The Milliman Managed Risk Strategy is a multi-faceted futures overlay strategy for pension portfolios that aims to capture, on average, 80% of the upside potential of equities with 25% of the downside exposure.
Using equity futures contracts, some of the most liquid and simple financial assets available, MPS adjusts market exposures in order to provide a risk and return profile that is superior to traditional asset allocation models. Through the combination of the capital protection strategy and volatility management, the MPS adjusts market exposures to maintain a nearly constant risk profile while simultaneously providing a cushion of protection against market downturns.
How risky is my portfolio?
Traditional asset allocation models focus on equity exposure as a proxy for risk. A “moderately risky” portfolio might invest 60% of assets in equities and 40% in bonds. But what if equity volatility is now twice as high as it was when this allocation was initially conceived? Is this portfolio still “moderately risky”? The MPS addresses this problem directly through volatility management. Instead of targeting a certain equity allocation, the MPS targets a specified level of volatility. Thus the risk (volatility) of the portfolio remains constant regardless of underlying market conditions.
Relevant risk management
The MPS realizes that asset risk management is not the same for all pension portfolios. An overfunded plan might have a very different view of risk when compared to an underfunded plan.
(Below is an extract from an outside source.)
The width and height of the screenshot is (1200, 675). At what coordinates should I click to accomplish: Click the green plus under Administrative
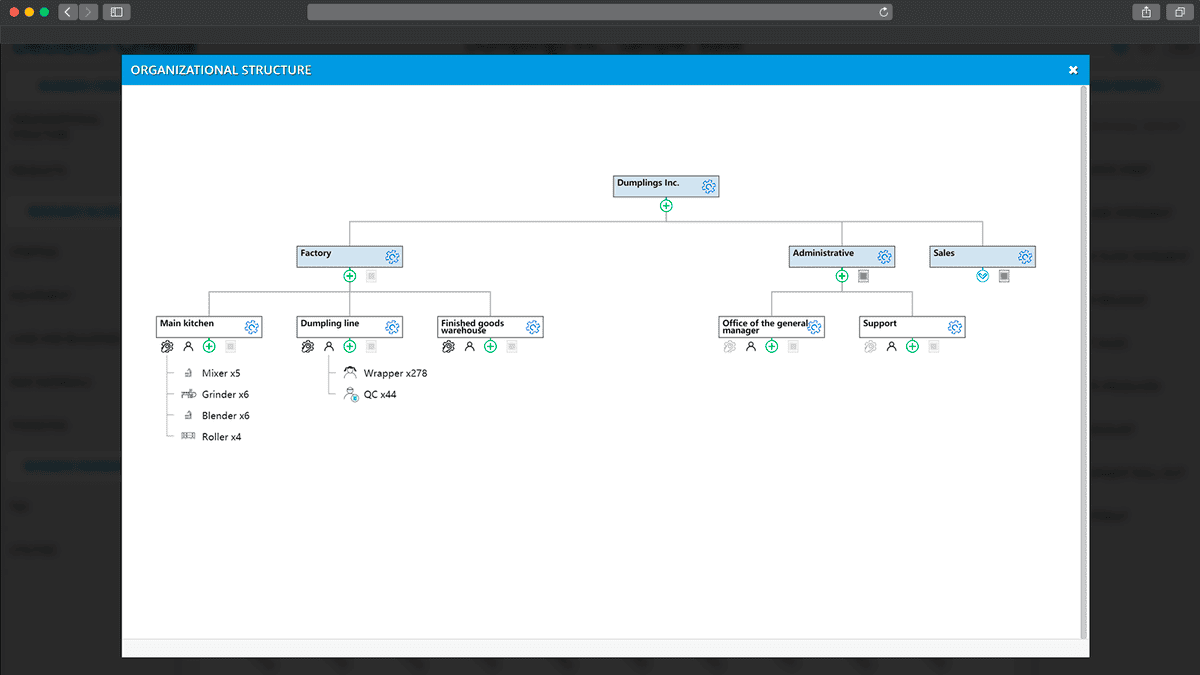841,276
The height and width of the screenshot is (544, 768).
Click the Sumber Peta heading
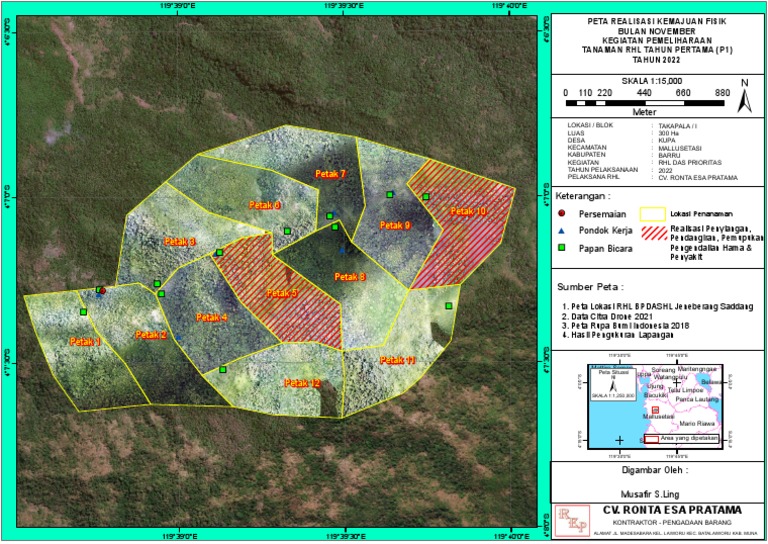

Focused risk management is needed and that is what the capital protection strategy provides. The capital protection strategy uses futures contracts to create a cushion of protection against market downturns. The result of the strategy is that the protected portfolio is generally less affected by market downturns. This preservation of the asset base will prove even more valuable in the event of a market recovery.
The strength of the cushion is dynamic and reflects your portfolio’s individual circumstances. As markets fall the cushion of protection becomes larger, offsetting a greater portion of the loss realized by the underlying investments. As markets rise the cushion becomes smaller, creating less drag on the portfolio. The strength of the cushion can also be “reset” after extreme market moves. After large market downturns the strength of the cushion is reduced in order to take advantage of subsequent market recoveries. Following the attainment and then retreat from a recent portfolio high-water mark value, the level of cushion is reset in order to help preserve market gains.
Finally, MPS allows the plan to stay with its existing investment and allocation strategy. MPS does offer an effective, revolutionary risk management solution for today’s pension managers.